Palau | GoComGo.com

Palau is a comune (municipality) in the Province of Sassari in the Italian region Sardinia, about 220 kilometers north of Cagliari and about 30 kilometers northwest of Olbia. It was a frazione of the comune of Tempio Pausania until 1959. It is located on Punta Sardegna and was founded in 1875 by local shepherds.

History

Prehistory and ancient history

In Palau, there are remarkable archaeological sites such as the Giant's Grave in Li Mizzani and Sajacciu, near the church of Saint Anthony of Gallura. The area of Li Mizzani is rich in prehistoric tombs, including a central stele 2.8 m high and 1.5 m wide. The area behind the stele and the exedra is made up of seven orthostatic plates, along a path covered in several lateral niches formed the tomb itself, and inside those niches, vases were found that served as containers for food and water. The formation has a peculiar layout similar to a bull's head (worshipped at the time) followed by underground tombs where they buried remains (previously skinned and disjointed) of important people, such as wizards and shamans, to whom a “funerary ceremony of the dying” was devoted, designed to help the person lose consciousness of time. These rites lasted five days, during which wizards stayed close to the dying, absorbing the curative and purifying magnetic energies emanated by the tomb. As early as Aristotle and Simplicius, from Tertullian to Filipono we find mention of these ancient Sardinian rites in their scripts.

Nearby Li Mizzani, there is the Luchìa nuraghe (thought to be an ancient Roman trade town), of which we can still see the basis and the remains of the prehistoric village situated in a strategic area where the whole land and the Strait of Bonifacio can be seen. Its ruins were raided in the '40s, like the Li Mizzani site, by a group of grave robbers looking for treasures. The Sajacciu tombs are not as known because of their bad state of preservation. Of the whole burial area, only two big horns and the upper part of the stele, adorned with three grooves of ritual origin, are left. The area was raided in 1918 to extract construction material for a nearby farmyard.
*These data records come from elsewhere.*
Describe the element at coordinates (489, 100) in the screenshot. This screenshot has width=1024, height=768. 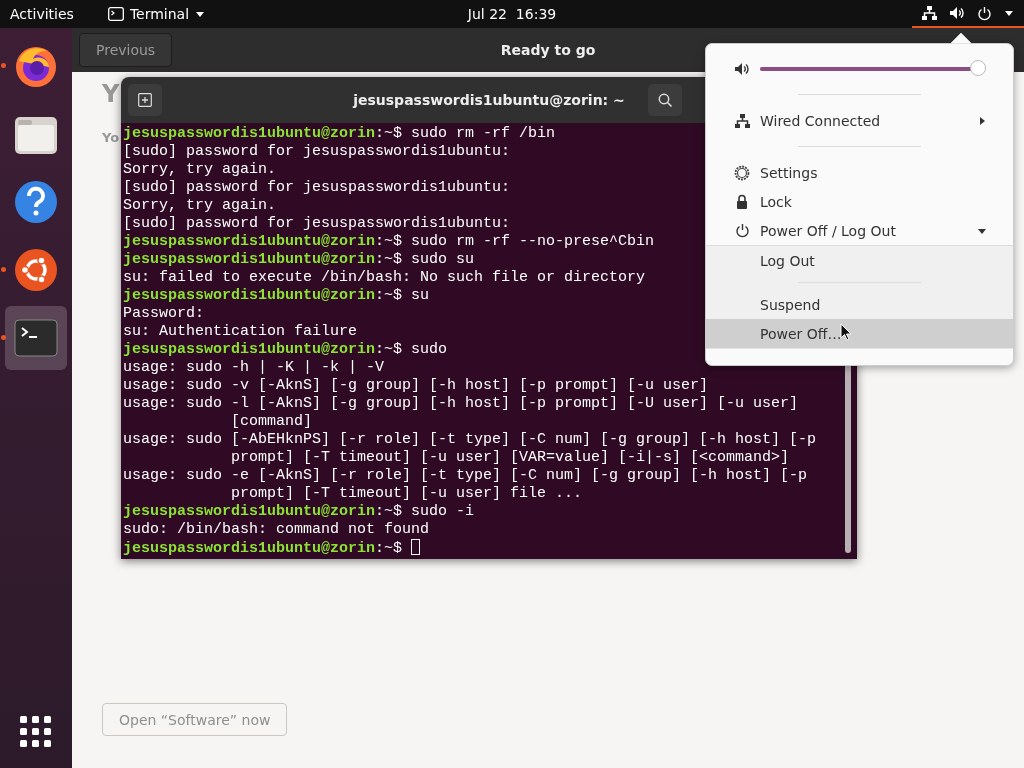
I see `terminal-title: jesuspasswordis1ubuntu@zorin: ~` at that location.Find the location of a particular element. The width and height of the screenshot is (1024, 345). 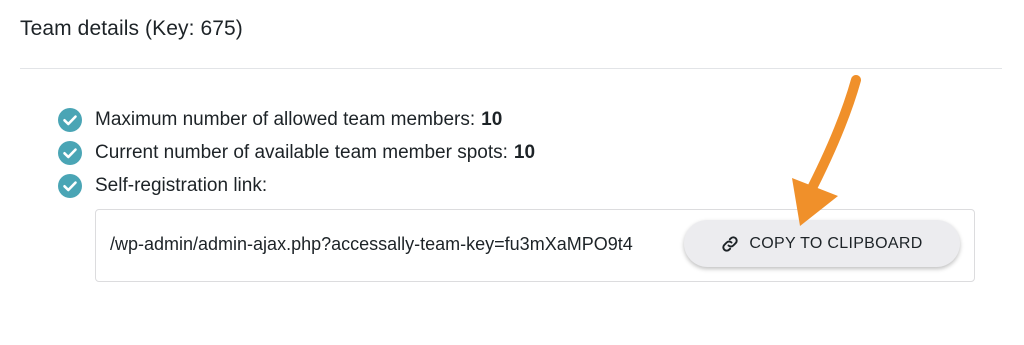

copy-button-label: COPY TO CLIPBOARD is located at coordinates (836, 243).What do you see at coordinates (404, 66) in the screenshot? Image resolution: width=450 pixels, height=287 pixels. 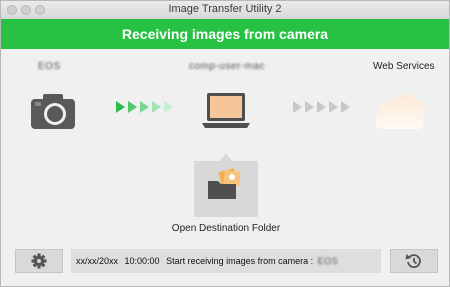 I see `web-services-label: Web Services` at bounding box center [404, 66].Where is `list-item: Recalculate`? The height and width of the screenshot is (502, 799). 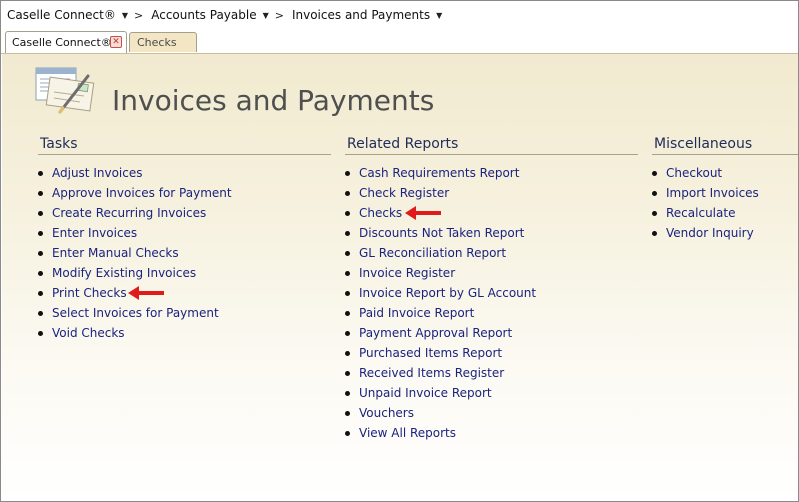 list-item: Recalculate is located at coordinates (725, 213).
According to the Odyssey, during his troubled journey back home, Ulysses bumped into the Lestrigons, who was said to be living in the area of Palau itself and in its surroundings.

Modern and contemporary history

The name refers to the Catalan-Aragonese conquest of the 14th century (“palau” as in “palace”). The first mention of “Palau” can be found in the first Piedmontese land survey papers; the first town nucleus dates back to the first half of the 19th century, when the shepherds of “tempiesi” (from Tempio Pausaniaincluding the famous “Zecchinu”) that lived in the surrounding countryside moved to their seaside houses. They relocated temporarily to escape the torrid inner-land summer heat and gave life to the first families of the village, most of all to control their territories from a strategic point of view.

In 1793, there was a French attack during the war between the new Republic and the Kingdom of Sardinia. The very young lieutenant Bonaparte, who was trying to occupy the isle of La Maddalena, was rejected along with his fleet and forced to escape by the local sailors led by the Maddalenian Domenico Millelire, who had placed cannons on the Palau coast, and the Sardinian shepherds, who were stationed along the coast and struck the French ships light weaponry.

On the Isle of Saint Stephan, we can still find the house that young Bonaparte used as his base.

Gian Domenico Fresi-Zicchina built the first house in Palau in 1875. A major event was the bombing of the Italian Navy “Trieste” cruiser, which took place in the Mezzo Schifo (“Sciulara”) bay as a consequence of an Anglo-American bombing. The bay was half destroyed on 10 April 1943, causing more or less 100 deaths. The cruiser sank in the 17-meter-deep sea, and its relics were then retrieved and sold to Spain.

Palau remained a village of Tempio Pausania until 1959 when the autonomous municipality was established.